Material for this task:
>> START

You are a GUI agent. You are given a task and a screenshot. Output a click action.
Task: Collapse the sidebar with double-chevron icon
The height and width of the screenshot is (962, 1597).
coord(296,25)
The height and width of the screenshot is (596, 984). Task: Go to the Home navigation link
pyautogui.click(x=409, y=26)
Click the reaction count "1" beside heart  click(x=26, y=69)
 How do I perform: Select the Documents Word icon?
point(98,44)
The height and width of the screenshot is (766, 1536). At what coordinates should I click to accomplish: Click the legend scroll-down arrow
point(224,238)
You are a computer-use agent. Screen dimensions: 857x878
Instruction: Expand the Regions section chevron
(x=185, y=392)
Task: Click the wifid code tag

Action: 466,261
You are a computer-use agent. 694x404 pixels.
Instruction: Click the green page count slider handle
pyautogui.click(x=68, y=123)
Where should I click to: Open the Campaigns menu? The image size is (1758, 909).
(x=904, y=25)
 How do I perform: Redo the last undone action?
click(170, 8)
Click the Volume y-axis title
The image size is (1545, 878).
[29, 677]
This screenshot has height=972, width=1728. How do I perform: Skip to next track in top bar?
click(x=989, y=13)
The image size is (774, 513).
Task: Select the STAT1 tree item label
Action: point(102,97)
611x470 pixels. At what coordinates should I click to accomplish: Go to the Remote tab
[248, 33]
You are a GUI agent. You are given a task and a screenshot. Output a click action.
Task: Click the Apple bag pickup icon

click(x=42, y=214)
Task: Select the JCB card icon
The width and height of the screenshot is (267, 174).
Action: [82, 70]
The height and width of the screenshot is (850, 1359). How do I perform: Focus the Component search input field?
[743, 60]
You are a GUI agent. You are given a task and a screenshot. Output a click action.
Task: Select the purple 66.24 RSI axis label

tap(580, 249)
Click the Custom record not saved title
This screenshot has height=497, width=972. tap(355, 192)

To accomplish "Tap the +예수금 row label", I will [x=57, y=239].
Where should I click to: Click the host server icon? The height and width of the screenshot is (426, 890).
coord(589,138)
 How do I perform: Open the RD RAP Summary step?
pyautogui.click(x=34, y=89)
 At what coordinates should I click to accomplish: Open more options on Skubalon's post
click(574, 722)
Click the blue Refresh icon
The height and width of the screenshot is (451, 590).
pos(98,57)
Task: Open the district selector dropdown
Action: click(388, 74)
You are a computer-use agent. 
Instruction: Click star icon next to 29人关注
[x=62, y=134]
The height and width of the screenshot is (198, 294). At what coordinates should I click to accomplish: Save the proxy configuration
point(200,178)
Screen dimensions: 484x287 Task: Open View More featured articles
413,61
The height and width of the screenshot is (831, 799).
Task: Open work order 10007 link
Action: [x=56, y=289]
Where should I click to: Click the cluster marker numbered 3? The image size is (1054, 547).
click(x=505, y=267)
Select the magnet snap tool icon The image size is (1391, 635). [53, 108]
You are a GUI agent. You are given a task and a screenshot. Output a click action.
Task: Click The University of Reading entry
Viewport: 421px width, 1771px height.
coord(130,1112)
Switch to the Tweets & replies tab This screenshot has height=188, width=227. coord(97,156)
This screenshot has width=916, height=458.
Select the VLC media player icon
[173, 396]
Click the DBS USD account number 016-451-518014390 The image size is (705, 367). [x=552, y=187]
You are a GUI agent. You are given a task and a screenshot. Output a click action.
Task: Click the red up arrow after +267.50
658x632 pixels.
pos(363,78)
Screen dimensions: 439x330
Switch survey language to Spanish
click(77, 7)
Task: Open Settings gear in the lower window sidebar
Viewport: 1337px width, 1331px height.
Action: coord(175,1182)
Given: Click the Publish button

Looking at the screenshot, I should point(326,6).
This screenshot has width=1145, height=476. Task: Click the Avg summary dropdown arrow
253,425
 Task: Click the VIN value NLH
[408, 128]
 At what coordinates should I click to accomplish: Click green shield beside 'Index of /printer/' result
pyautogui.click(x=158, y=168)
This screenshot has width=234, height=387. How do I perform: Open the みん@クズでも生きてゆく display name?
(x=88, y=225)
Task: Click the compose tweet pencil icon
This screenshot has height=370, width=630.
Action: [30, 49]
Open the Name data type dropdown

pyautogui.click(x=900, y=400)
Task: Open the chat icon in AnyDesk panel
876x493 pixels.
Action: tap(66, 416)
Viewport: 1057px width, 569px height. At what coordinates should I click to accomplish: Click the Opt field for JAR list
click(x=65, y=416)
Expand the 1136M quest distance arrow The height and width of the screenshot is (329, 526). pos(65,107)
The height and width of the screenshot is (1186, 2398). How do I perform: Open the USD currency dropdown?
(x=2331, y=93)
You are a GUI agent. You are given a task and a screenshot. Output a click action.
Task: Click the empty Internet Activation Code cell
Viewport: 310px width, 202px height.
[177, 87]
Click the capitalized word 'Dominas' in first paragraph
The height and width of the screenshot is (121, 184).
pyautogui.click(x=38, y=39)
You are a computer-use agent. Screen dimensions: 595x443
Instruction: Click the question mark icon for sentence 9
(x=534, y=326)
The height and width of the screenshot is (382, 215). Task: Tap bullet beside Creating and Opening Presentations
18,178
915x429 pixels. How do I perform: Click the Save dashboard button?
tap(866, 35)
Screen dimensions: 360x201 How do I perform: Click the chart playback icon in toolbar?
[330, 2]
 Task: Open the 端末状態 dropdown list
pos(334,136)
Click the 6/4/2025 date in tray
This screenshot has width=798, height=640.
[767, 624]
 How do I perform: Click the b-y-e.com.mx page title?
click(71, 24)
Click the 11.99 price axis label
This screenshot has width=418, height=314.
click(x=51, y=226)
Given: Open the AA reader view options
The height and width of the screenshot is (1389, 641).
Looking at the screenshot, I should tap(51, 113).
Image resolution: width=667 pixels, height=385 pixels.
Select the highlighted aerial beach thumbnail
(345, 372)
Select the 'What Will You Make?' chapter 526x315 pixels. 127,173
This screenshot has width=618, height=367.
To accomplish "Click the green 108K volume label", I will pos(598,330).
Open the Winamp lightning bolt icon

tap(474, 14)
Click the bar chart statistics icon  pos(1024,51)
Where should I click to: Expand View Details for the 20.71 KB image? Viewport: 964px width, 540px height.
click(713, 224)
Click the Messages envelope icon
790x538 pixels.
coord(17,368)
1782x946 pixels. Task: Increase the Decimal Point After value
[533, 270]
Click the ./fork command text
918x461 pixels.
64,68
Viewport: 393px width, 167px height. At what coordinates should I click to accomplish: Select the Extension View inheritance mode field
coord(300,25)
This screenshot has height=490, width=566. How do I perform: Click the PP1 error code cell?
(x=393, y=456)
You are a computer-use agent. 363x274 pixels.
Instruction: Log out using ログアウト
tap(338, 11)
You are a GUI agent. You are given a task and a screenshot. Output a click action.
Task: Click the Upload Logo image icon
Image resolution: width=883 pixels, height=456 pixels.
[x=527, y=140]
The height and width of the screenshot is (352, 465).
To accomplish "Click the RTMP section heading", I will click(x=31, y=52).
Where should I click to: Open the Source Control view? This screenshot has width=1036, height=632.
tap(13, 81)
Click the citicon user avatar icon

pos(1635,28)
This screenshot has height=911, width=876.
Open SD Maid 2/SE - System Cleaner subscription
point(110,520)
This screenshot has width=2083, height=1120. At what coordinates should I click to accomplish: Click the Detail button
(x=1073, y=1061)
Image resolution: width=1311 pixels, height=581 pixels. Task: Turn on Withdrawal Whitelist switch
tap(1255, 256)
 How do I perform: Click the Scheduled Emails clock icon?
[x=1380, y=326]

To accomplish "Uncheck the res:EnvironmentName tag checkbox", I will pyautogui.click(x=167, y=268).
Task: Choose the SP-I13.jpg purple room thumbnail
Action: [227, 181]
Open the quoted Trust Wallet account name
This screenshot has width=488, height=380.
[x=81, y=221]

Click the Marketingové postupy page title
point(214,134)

>> END

Goal of the exercise:
Copy out every line from the rows above that contains the word "sidebar".

Problem solution:
Task: Collapse the sidebar with double-chevron icon
Task: Open Settings gear in the lower window sidebar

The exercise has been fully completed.